(Items from a data source)
——

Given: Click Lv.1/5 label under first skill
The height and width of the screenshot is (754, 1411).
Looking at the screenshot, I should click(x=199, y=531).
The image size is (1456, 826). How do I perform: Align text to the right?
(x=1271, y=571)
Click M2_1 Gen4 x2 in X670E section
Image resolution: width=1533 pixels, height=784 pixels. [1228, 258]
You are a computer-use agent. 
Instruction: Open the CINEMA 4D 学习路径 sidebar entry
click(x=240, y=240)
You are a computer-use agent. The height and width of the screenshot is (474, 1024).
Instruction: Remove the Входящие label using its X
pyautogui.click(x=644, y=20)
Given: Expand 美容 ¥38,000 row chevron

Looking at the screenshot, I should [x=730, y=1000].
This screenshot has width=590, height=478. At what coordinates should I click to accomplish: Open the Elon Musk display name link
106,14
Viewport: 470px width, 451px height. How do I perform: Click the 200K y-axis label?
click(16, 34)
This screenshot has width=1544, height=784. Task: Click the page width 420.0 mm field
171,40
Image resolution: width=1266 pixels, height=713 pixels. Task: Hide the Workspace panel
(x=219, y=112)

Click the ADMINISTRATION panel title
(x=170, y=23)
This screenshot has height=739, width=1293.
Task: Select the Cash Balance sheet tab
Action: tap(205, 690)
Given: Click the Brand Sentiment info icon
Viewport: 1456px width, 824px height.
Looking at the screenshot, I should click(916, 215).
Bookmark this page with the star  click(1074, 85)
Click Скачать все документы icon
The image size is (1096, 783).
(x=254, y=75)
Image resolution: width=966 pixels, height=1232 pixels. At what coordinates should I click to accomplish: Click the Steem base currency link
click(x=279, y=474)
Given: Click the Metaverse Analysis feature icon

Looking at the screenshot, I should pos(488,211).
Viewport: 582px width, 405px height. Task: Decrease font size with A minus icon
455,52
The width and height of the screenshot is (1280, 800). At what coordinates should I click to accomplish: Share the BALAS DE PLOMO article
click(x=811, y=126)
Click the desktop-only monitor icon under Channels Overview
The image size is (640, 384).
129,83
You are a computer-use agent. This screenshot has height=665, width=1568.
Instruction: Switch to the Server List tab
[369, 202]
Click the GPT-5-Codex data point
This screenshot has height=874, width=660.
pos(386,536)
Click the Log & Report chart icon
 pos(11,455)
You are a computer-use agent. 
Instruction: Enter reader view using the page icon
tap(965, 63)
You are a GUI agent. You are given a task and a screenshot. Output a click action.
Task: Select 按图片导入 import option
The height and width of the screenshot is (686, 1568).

——

_Work request:_
Retype the records above in full, exactly.

_Output for this exercise:_
Given: Click Lv.1/5 label under first skill
The height and width of the screenshot is (754, 1411).
Looking at the screenshot, I should click(x=199, y=531).
The image size is (1456, 826). How do I perform: Align text to the right?
(x=1271, y=571)
Click M2_1 Gen4 x2 in X670E section
Image resolution: width=1533 pixels, height=784 pixels. [1228, 258]
You are a computer-use agent. 
Instruction: Open the CINEMA 4D 学习路径 sidebar entry
click(x=240, y=240)
You are a computer-use agent. The height and width of the screenshot is (474, 1024).
Instruction: Remove the Входящие label using its X
pyautogui.click(x=644, y=20)
Given: Expand 美容 ¥38,000 row chevron

Looking at the screenshot, I should [x=730, y=1000].
This screenshot has width=590, height=478. At what coordinates should I click to accomplish: Open the Elon Musk display name link
106,14
Viewport: 470px width, 451px height. How do I perform: Click the 200K y-axis label?
click(16, 34)
This screenshot has width=1544, height=784. Task: Click the page width 420.0 mm field
171,40
Image resolution: width=1266 pixels, height=713 pixels. Task: Hide the Workspace panel
(x=219, y=112)

Click the ADMINISTRATION panel title
(x=170, y=23)
This screenshot has height=739, width=1293.
Task: Select the Cash Balance sheet tab
Action: tap(205, 690)
Given: Click the Brand Sentiment info icon
Viewport: 1456px width, 824px height.
Looking at the screenshot, I should click(916, 215).
Bookmark this page with the star  click(1074, 85)
Click Скачать все документы icon
The image size is (1096, 783).
(x=254, y=75)
Image resolution: width=966 pixels, height=1232 pixels. At what coordinates should I click to accomplish: Click the Steem base currency link
click(x=279, y=474)
Given: Click the Metaverse Analysis feature icon

Looking at the screenshot, I should pos(488,211).
Viewport: 582px width, 405px height. Task: Decrease font size with A minus icon
455,52
The width and height of the screenshot is (1280, 800). At what coordinates should I click to accomplish: Share the BALAS DE PLOMO article
click(x=811, y=126)
Click the desktop-only monitor icon under Channels Overview
The image size is (640, 384).
129,83
You are a computer-use agent. This screenshot has height=665, width=1568.
Instruction: Switch to the Server List tab
[369, 202]
Click the GPT-5-Codex data point
This screenshot has height=874, width=660.
pos(386,536)
Click the Log & Report chart icon
 pos(11,455)
You are a computer-use agent. 
Instruction: Enter reader view using the page icon
tap(965, 63)
You are a GUI agent. You are given a task and a screenshot. Output a click action.
Task: Select 按图片导入 import option
The height and width of the screenshot is (686, 1568).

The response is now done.